[Records from a data source]
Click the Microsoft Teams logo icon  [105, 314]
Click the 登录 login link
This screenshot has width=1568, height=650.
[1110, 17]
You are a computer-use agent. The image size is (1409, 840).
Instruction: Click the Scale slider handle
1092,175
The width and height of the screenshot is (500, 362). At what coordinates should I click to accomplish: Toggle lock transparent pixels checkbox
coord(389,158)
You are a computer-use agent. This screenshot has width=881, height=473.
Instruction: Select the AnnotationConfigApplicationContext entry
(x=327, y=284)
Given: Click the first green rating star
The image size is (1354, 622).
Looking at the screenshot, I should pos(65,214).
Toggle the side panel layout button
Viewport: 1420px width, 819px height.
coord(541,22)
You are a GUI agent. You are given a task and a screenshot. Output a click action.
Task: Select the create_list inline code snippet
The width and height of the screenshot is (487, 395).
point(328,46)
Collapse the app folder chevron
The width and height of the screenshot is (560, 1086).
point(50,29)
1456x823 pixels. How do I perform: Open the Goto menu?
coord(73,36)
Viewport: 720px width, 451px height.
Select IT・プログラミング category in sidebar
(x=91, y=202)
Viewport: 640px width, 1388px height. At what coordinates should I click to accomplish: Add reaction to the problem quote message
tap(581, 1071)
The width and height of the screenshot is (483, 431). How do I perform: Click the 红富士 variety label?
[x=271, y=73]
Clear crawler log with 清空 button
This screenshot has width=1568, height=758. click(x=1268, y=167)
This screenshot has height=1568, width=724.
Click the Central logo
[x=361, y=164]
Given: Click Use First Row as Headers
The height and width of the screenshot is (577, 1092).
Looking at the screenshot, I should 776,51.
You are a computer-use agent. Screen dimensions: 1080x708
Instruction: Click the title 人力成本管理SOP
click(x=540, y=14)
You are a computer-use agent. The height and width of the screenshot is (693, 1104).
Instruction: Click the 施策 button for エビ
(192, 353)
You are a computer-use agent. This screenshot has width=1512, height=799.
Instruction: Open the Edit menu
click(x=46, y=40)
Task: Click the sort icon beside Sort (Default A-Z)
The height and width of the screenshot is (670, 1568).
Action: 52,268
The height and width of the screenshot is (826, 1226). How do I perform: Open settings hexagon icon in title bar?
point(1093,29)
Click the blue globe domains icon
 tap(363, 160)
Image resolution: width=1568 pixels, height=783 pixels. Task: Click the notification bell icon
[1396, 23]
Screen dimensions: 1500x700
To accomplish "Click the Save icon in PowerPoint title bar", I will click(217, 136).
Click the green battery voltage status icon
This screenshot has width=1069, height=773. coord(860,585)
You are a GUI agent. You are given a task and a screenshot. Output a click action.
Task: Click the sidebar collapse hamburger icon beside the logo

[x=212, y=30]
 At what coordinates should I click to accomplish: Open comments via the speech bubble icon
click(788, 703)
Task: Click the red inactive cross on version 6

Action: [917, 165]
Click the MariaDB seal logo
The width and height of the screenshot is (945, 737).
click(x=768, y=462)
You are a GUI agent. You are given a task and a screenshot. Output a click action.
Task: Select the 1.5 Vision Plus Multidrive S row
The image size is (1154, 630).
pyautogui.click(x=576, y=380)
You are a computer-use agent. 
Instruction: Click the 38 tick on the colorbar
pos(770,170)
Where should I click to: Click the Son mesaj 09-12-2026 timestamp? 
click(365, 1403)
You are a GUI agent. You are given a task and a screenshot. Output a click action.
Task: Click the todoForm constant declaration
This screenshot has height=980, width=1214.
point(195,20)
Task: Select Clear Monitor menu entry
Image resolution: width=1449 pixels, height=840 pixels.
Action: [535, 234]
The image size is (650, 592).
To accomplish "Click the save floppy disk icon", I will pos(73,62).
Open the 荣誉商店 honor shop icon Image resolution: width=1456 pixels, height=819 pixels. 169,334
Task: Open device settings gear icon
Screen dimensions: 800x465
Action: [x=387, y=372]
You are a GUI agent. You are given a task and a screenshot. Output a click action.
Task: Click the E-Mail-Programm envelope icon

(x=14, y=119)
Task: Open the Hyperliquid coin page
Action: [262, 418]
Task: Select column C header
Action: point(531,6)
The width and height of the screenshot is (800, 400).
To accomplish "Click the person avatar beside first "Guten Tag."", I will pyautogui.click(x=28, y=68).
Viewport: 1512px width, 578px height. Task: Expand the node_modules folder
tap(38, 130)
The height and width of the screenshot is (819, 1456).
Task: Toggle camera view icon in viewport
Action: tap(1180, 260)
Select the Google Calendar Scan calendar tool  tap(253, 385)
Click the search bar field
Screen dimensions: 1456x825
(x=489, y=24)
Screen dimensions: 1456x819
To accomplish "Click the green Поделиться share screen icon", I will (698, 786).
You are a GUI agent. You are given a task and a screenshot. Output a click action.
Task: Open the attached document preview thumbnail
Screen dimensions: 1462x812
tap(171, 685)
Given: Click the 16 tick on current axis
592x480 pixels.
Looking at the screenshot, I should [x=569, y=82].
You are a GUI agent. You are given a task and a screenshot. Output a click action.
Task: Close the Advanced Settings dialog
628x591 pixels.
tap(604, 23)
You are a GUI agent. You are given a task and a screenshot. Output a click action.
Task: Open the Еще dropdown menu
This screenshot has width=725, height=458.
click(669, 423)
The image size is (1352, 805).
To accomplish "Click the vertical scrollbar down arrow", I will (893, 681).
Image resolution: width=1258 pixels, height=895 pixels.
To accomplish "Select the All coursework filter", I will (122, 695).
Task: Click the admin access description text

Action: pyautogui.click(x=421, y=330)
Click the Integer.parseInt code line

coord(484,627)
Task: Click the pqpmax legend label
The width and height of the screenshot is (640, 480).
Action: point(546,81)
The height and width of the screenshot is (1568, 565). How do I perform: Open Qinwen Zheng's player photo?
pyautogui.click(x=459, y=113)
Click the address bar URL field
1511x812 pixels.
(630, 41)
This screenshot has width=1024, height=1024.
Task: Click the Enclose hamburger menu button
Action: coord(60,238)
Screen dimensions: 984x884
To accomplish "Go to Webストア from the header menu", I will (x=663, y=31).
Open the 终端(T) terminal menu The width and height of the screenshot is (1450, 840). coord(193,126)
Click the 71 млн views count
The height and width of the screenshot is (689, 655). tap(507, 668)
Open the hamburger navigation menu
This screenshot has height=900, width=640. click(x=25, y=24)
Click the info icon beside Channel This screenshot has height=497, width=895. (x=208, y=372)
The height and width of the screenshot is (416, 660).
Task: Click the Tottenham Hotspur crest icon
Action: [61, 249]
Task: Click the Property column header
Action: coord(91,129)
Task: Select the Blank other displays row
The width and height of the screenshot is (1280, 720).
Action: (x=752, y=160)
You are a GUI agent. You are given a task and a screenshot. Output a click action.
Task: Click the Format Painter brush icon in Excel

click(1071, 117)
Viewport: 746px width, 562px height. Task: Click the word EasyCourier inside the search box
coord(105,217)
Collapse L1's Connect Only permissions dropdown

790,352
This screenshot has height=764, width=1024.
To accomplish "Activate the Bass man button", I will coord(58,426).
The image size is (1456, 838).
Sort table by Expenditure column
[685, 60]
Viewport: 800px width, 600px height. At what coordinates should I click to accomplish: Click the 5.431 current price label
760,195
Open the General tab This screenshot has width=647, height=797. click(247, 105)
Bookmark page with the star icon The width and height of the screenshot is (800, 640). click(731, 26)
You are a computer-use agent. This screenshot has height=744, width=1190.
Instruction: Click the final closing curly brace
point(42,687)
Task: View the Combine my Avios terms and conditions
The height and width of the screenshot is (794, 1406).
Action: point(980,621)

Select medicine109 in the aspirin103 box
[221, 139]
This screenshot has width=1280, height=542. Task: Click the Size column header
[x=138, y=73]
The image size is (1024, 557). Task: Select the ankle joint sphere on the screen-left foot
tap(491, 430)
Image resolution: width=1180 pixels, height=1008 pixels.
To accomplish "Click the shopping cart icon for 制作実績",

# Requirements
Reproduce every line from the one containing "Select medicine109 in the aspirin103 box" through the final line, inclusive, with each request kept as is. Shift each answer coordinate by adding 112 to it.

# Response for this exercise
Select medicine109 in the aspirin103 box
[333, 251]
This screenshot has width=1280, height=542. Task: Click the Size column header
[x=250, y=185]
The image size is (1024, 557). Task: Select the ankle joint sphere on the screen-left foot
tap(603, 542)
Image resolution: width=1180 pixels, height=1008 pixels.
To accomplish "Click the shopping cart icon for 制作実績",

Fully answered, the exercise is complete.